European Union imposes record fine on Amazon over alleged violations of GDPR privacy law relating to advertising data, as company says it will challenge decision
The European Union data has fined Amazon 746 million euros (£637m), or approximately $886.6m, in what is by far the largest penalty to date under EU data protection laws.
The fine was issued by Luxembourg’s National Commission for Data Protection, or CNPD, which alleged Amazon’s processing of personal data broke the EU’s GDPR data protection rules, which are also implemented in UK law.
The fine was levied on 16 July and Amazon disclosed it in a Securities and Exchange Commission (SEC) filing on Friday.
The company said it believes the penalty is “without merit” and plans to defend itself “vigorously” in court.
Amazon emphasised that the alleged violation is not related to a data breach but didn’t give details of the EU’s allegations.
The company did say that the CNPD had taken issue with the way it uses customers’ data for advertising purposes.
The GDPR requires companies to obtain users’ informed consent before making use of their personal data, and authorises steep fines for violations.

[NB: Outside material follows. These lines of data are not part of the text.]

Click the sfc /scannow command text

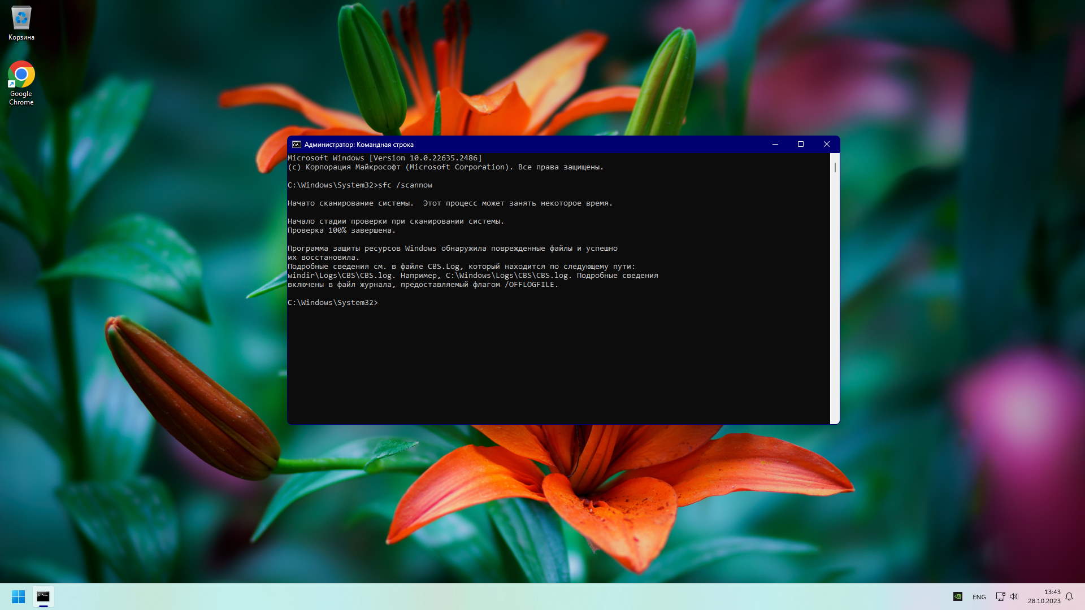point(405,185)
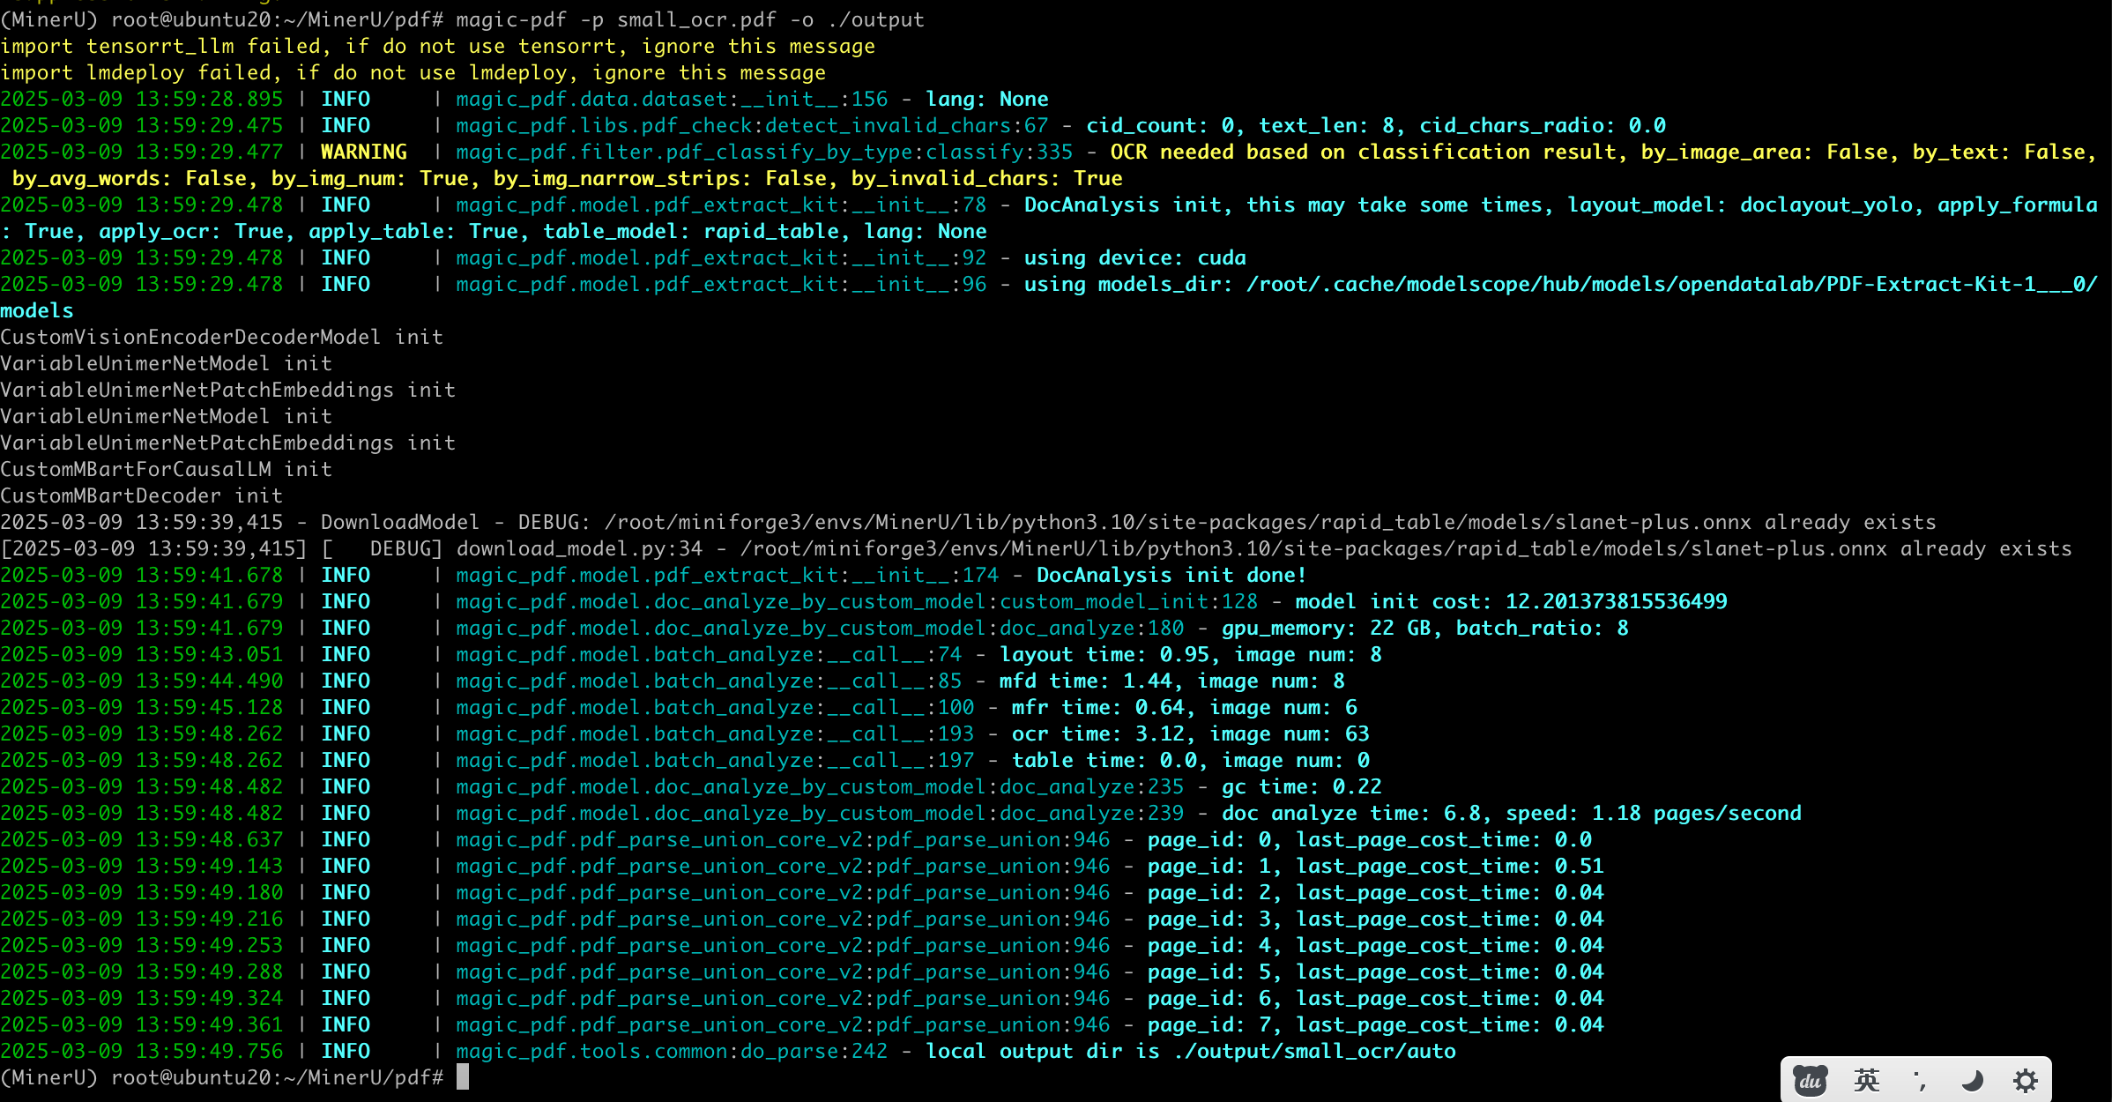Click the lmdeploy import failed message
This screenshot has height=1102, width=2112.
[x=413, y=72]
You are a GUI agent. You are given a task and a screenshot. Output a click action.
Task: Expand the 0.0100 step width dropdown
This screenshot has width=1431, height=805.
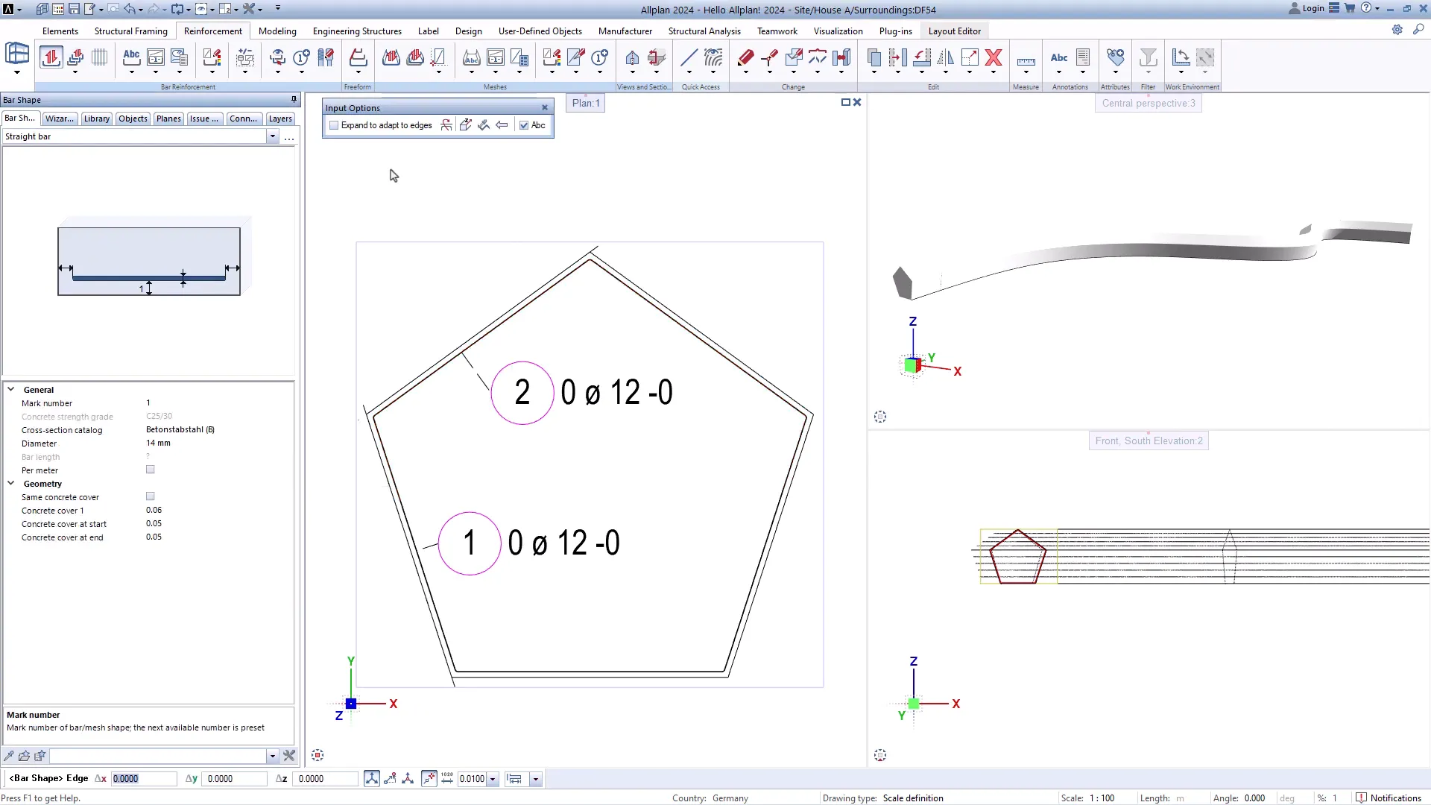(x=491, y=778)
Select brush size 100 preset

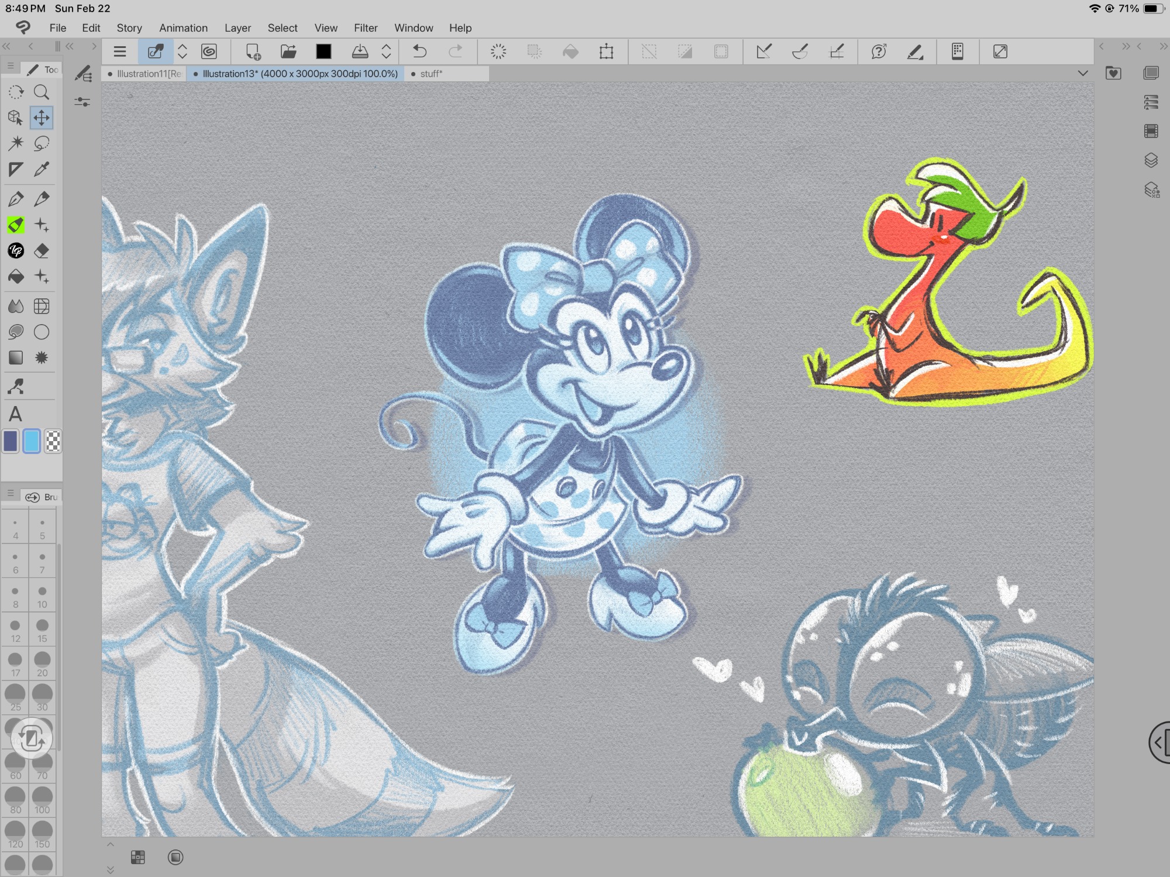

However, the largest fine to date under the 2018 law was a 50m euro fine imposed on Google in 2019.
British Airways, H&M and Marriot Hotels have also faced large fines under the GDPR, but all were in the tens, rather than hundreds of millions, indicating the EU considers Amazon’s breach to be a significant one.
“We believe the CNPD’s decision to be without merit and intend to defend ourselves vigorously in this matter,” Amazon said in a statement.
In early June the CNPD reportedly circulated a draft of its sanction of Amazon’s privacy practices to the EU’s 26 other data-protection authorities, proposing a fine of more than $425m.
At least one of the other regulators are reported to have pushed for a higher fine.
National authorities are meant to take into account the gravity, duration and character of the infringement when deciding on a penalty.
Amazon acknowledged the decision was related to its use of data to personalise advertising, and argued the fine was “out of proportion” and was based on “subjective and untested” interpretations of the GDPR.
“The decision relating to how we show customers relevant advertising relies on subjective and untested interpretations of European privacy law, and the proposed fine is entirely out of proportion with even that interpretation,” Amazon said.
Regulators around the world have faced increasing pressure to act against large technology multinationals in recent years, which have been accused of exercising “monopoly power”, of abusing their control over users’ data and of failing to rein in misinformation and illegal online content.
Previous EU concerns have revolved around Amazon’s use of commercial data relating to the third-party sellers that make use of its platform.
In November, for instance, the European Commission charged Amazon with abusing its dominant position in online retail to gain an unfair competitive advantage.